SSA Breast Missing Data Patterns (Synthetic)

Dataset summary

This module provides a synthetic missing-data sandbox for oncology care in African healthcare contexts, focusing on:

  • Realistic loss-to-follow-up (LTFU) and retention patterns over 0–24 months.
  • Incomplete diagnostic and laboratory test results (ordered vs completed vs available in records).
  • Non-random missingness driven by facility type, distance, socioeconomic status (SES), and insurance.

The dataset is anchored in published evidence from:

  • The ABC-DO sub-Saharan African breast cancer cohort (low LTFU with active tracing).
  • Meta-analyses of HIV ART retention (60–70% retained at 2–3 years in routine care).
  • Surveys of breast cancer pathology services and management (AORTIC, BMC Health Serv Res, JCO GO).
  • Real-world challenges in SSA breast cancer care (BMJ Open 2021).

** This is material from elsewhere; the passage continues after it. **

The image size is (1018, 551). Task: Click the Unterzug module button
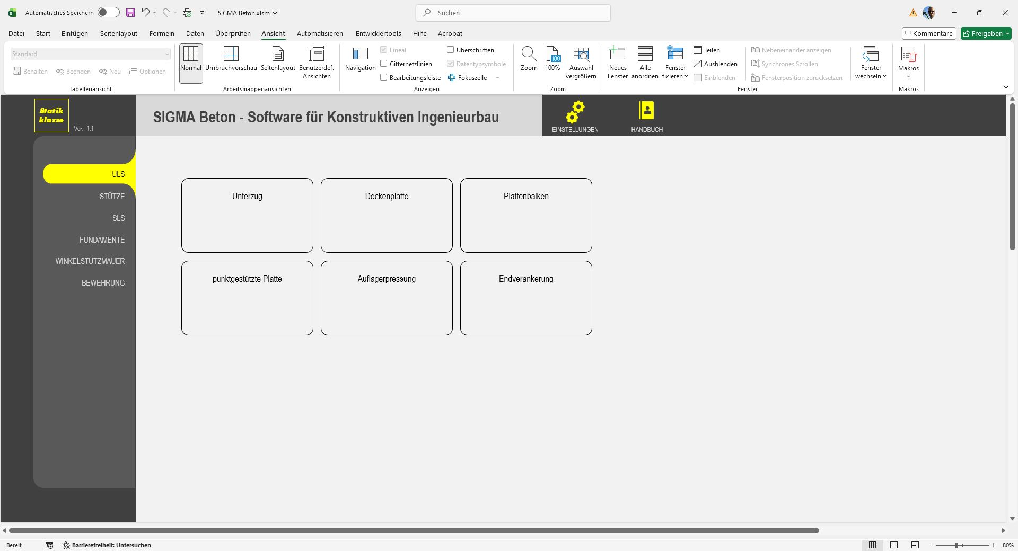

All records are fully synthetic and intended for methods development and teaching on missing data and retention, not for inference on real facilities.

Cohort design

Sample size and populations

  • Total N (baseline patients): 6,000.
  • Populations:
    • SSA_West: 1,500
    • SSA_East: 1,500
    • SSA_Central: 1,000
    • SSA_Southern: 1,000
    • AAW (African American women): 1,000 (reference/high-resource context)

Key baseline variables

  • sex: predominantly Female (~96%), with a small proportion of Male to allow mixed-sex analyses.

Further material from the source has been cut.